National Cerebral and Cardiovascular Center, Osaka, Japan.

OBJECTIVE: Partial sternotomy has been established as one of approaches for cardiac surgery. The approach, however, is not well established yet for aortic surgery. Recently upper partial sternotomy has been reported for aortic root replacement. We have applied lower partial sternotomy for the aortic root replacement.

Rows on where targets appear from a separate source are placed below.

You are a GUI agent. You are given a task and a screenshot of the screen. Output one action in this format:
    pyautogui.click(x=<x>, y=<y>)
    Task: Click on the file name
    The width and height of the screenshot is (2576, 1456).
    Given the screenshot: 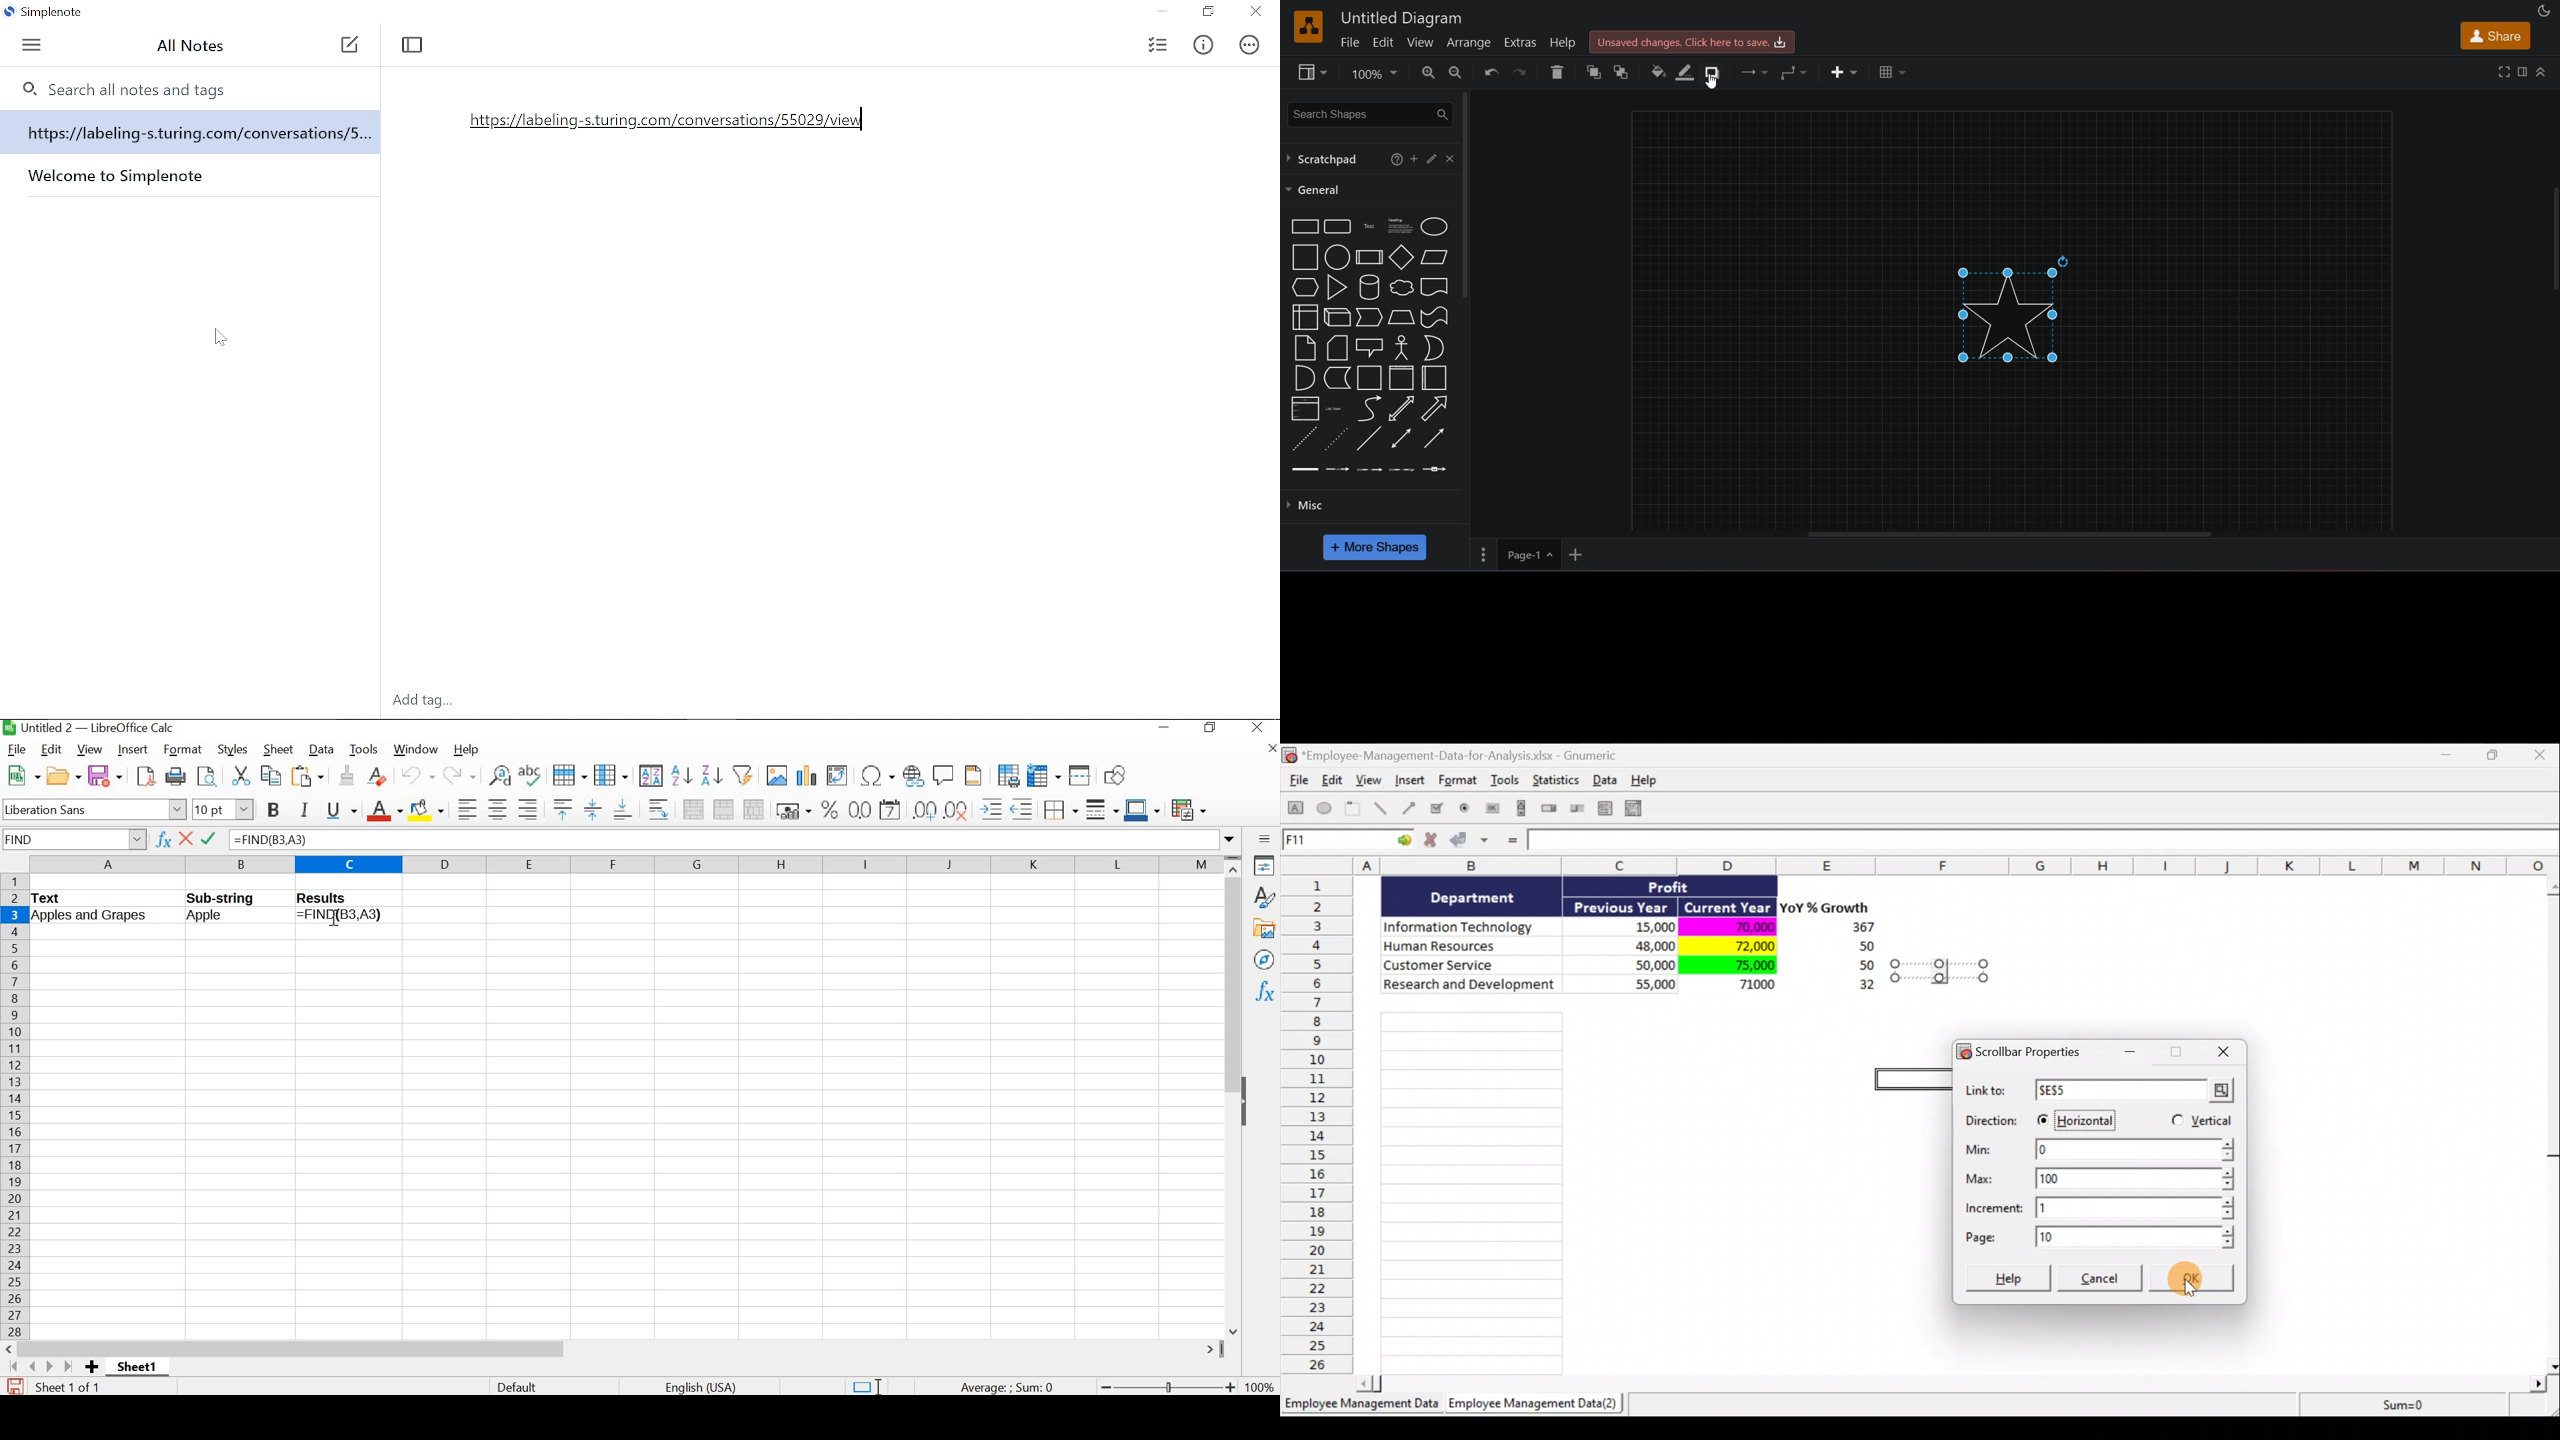 What is the action you would take?
    pyautogui.click(x=87, y=728)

METHODS: Since 2013, 34 patients (42.2+-14.2 years, range 14-66, 17 male) underwent aortic root surgery through lower partial sternotomy. The preoperative diagnoses were annuloaortic ectasia in all, and 21 patients showed aortic regurgitation. Nineteen patients had connective tissue disorder including Marfan syndrome. The skin incision was 15cm at the beginning; however, it is shortened to 7cm recently.
RESULTS: Skin incision was 9.8+-2.5cm. Valve-sparing root replacement was performed in 31 patients, composite graft replacement was performed in 3. As concomitant procedures, mitral valve repair was performed in 3 patients, ASD closure was performed in 1, and Maze procedure was performed in 1. Twenty-nine patients had open distal anastomosis, and they all had antegrade or retrograde cerebral perfusion under hypothermia. Cardiopulmonary bypass time was 296+-65 min., cardiac ischemic time was 247+-53 min., lower body circulatory arrest was 19.2+-5.8 min. There was no hospital mortality. No postoperative cerebral and renal complications were found. One patient had mediastinitis. One patient after valve-sparing root replacement needed reoperation due to graft infection 2 month after the first operation.
CONCLUSIONS: All operations through the partial sternotomy were performed safely under fine exposure. Lower partial sternotomy has a more cosmetic benefit. The partial sternotomy could be an excellent option for aortic operations in selected patients.